## [Task to carry out]
Retype exactly, and only, the lines from the one that contains "Where should I" through the final line of the entries.

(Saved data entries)
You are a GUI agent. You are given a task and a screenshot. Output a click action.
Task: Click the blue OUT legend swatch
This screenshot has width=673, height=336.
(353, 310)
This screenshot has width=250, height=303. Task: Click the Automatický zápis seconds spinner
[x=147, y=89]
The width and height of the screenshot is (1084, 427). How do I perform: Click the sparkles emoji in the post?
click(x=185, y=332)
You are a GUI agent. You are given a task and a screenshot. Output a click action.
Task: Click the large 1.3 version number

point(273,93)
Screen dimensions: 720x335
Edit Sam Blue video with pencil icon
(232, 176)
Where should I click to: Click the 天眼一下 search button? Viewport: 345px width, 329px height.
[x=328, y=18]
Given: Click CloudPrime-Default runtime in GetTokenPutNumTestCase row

## [Result of the exercise]
Where should I click to: Click the 天眼一下 search button? Viewport: 345px width, 329px height.
[x=328, y=18]
Given: Click CloudPrime-Default runtime in GetTokenPutNumTestCase row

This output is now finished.